You can now install Hail:

• Create a VM on the internal network, standard-8, 100GB PD-SSD, Ubuntu 22.04 TLS, allow full access to all Cloud APIs, use the Terraform service account. 10GB will run out of space. We assume the rest of the commands are run on the VM. You will need to connect to this instance with ssh. You may want to add a suiteable ssh forwarding rule to the default network.
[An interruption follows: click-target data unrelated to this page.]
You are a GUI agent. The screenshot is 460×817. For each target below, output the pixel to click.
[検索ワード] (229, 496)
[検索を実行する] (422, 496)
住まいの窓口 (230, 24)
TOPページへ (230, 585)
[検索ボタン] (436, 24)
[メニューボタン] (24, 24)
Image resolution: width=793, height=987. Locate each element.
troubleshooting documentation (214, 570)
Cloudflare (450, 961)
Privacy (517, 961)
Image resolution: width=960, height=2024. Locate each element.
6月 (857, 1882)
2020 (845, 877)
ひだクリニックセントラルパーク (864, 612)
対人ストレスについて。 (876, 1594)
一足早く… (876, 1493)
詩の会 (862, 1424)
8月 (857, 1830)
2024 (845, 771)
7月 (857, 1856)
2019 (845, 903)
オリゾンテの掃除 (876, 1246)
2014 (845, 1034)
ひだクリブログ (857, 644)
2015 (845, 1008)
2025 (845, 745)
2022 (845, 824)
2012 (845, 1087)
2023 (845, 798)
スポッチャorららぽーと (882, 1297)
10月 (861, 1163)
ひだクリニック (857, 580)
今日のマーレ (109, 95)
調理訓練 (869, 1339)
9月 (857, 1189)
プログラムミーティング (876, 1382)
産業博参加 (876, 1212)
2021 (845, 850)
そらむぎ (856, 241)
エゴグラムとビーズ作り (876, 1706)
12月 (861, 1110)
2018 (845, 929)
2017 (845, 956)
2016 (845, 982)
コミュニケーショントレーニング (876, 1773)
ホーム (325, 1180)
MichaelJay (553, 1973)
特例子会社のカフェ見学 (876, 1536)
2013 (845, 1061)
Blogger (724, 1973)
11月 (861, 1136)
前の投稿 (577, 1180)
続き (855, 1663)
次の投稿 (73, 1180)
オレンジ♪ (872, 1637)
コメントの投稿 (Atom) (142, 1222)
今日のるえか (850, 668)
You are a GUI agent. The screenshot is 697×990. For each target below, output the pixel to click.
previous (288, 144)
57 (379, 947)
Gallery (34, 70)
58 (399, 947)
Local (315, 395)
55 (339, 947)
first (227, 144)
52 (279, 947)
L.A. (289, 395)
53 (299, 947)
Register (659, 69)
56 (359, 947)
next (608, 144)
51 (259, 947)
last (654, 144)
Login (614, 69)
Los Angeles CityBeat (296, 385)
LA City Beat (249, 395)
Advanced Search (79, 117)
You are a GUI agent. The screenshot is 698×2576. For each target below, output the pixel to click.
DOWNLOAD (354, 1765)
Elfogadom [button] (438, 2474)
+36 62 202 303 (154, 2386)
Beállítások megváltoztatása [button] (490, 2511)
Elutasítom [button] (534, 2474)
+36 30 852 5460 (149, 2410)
• Clone the Hail Github repository:

  git clone https://github.com/hail-is/hail.git
  

• In the $HAIL/infra directory, run

  ./install_bootstrap_dependencies.sh
  

  At this point, log out and ssh back in (so that changes to group settings for Docker can be applied). The following steps should be completed from the $HAIL/infra/gcp directory, unless otherwise stated.

• Run the following to authenticate docker and kubectl with the new artifact registry and kubernetes cluster, respectively. The GKE_ZONE is the zone of the GKE cluster and the GAR_REGION is the region of the artifact registry.

  ./bootstrap.sh configure_gcloud <GKE_ZONE> <GAR_REGION>
  

• Edit $HAIL/letsencrypt/subdomains.txt to include just the services you plan to use in this deployment, e.g. auth, batch and batch-driver.

• Deploy unmanaged resources by running

  ./bootstrap.sh deploy_unmanaged
  

• Create the batch worker VM image. Run:

  NAMESPACE=default $HAIL/batch/gcp-create-worker-image.sh
  

• Download the global-config to be used by bootstrap.py.

  mkdir /global-config
  kubectl -n default get secret global-config -o json | jq -r '.data | map_values(@base64d) | to_entries|map("echo -n \(.value) > /global-config/\(.key)") | .[]' | bash
  

• Bootstrap the cluster.

  ./bootstrap.sh bootstrap $GITHUB_ORGANIZATION/hail:<BRANCH> deploy_batch
  

• Deploy the gateway: run make -C $HAIL/gateway envoy-xds-config deploy.

• Create the initial (developer) user.

  ./bootstrap.sh bootstrap $GITHUB_ORGANIZATION/hail:<BRANCH> create_initial_user <USERNAME> <EMAIL>
  

  Additional users can be added by the initial user by going to auth./users.